Again, our mercurial president was his own worst enemy. It’s hard to see how Trump could have done more to fuel the collusion narrative. Rosenstein, who prides himself on good relations with both parties, was spooked when much of the resulting furor was directed at him for writing the pretextual Comey memo.

With Attorney General Jeff Sessions having recused himself (over his dealings with the Russian ambassador), Rosenstein decided to wash his hands of Trump’s mess and rehabilitate his sterling Washington reputation. He took it upon himself to appoint Mueller and make him a veritable Inspector Javert. Democrats were appeased: Mueller’s well-known friendship with Comey gives them confidence he will scrutinize the firing for evidence that Trump was obstructing the Russia investigation; and with no jurisdictional limits, he is free to hound Trump on virtually anything, no matter how tenuously tied — or even untied — to Russia.

Naturally, Trump is irate at the prospect of aggressive investigators with subpoena power combing through his real-estate company’s history, his tax filings (i.e., the records he promised to disclose during the campaign), and the interactions of family members and associates — all in the absence of probable cause that the president has violated any law. Trump has therefore assembled a team of outside lawyers and publicists, part of whose job is to castigate Mueller’s staff for its bloat, zeal, and ties to Comey and the Democrats. Reports abound that the irascible president could fire the special counsel, fulfilling his opposition’s fondest wish for a Watergate 2.0 scandal.
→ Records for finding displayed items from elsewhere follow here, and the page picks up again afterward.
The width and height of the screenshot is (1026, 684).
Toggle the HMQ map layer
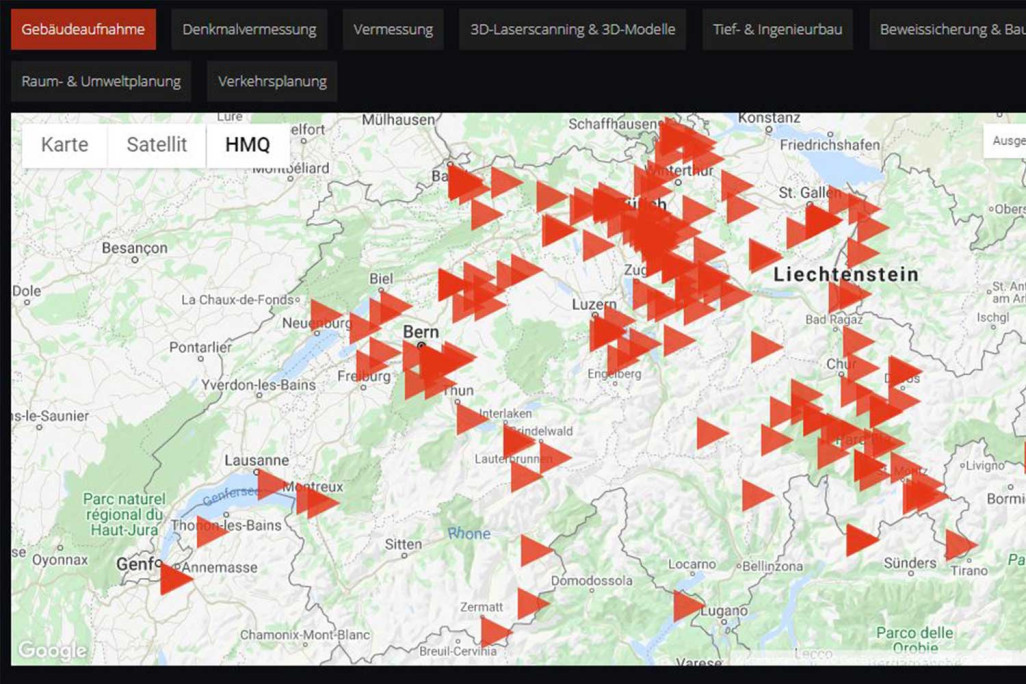coord(247,144)
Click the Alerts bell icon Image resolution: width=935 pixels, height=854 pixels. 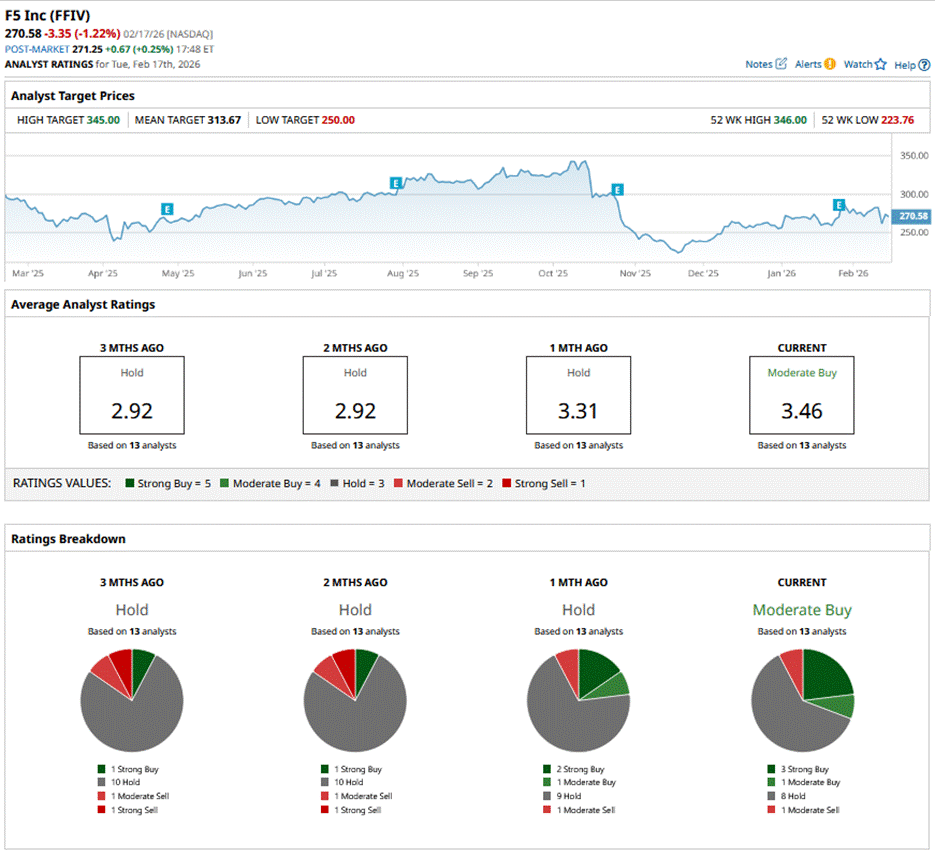pyautogui.click(x=829, y=64)
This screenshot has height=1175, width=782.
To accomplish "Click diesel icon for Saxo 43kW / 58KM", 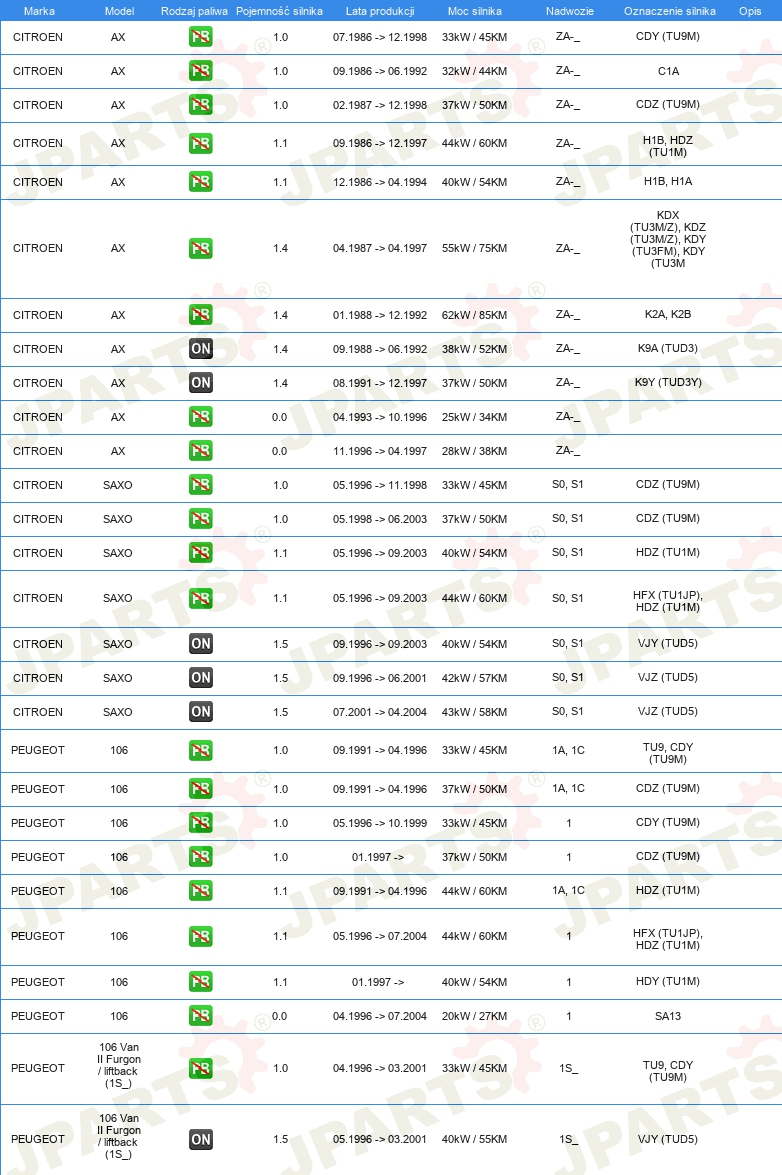I will pyautogui.click(x=200, y=712).
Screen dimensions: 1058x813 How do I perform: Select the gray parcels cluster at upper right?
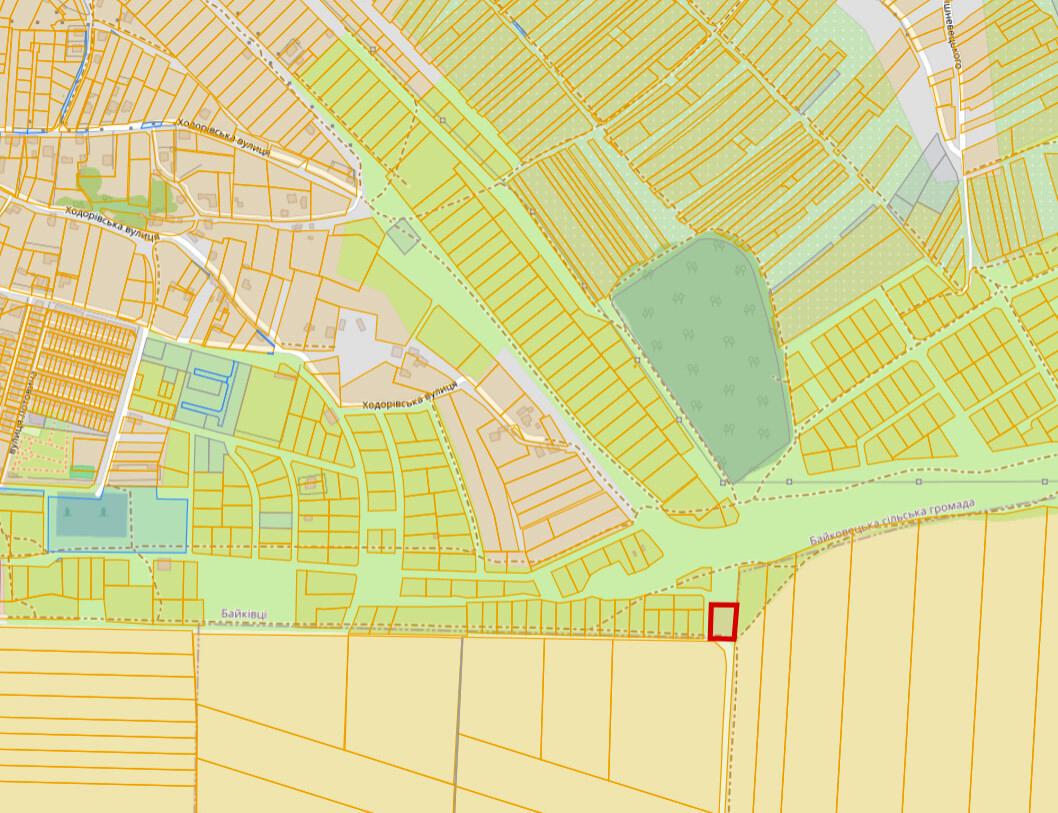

Dismissing Mueller, which would prompt bipartisan outrage and high-level resignations at the Justice Department, would be tantamount to political suicide for Trump. His base would applaud wildly, but the already challenging path for his agenda to move through Congress would be closed.

This does not mean the president should sit by passively. It would be entirely correct and appropriate for him to observe that, in appointing Mueller, Rosenstein failed to follow the applicable regulations. The original appointment order should be superseded by a new and narrower appointment order written by Rosenstein that specifies what crimes Mueller is authorized to investigate. This would not prevent Mueller from seeking an expansion of his jurisdiction if, at some point, he stumbled upon evidence of other crimes that warranted investigation. But it would provide clarity to the administration and the public about exactly what misconduct, if any, Trump is suspected of committing — and whether it actually merits the attention of a prosecutor.

It’s got to be something more than “collusion.”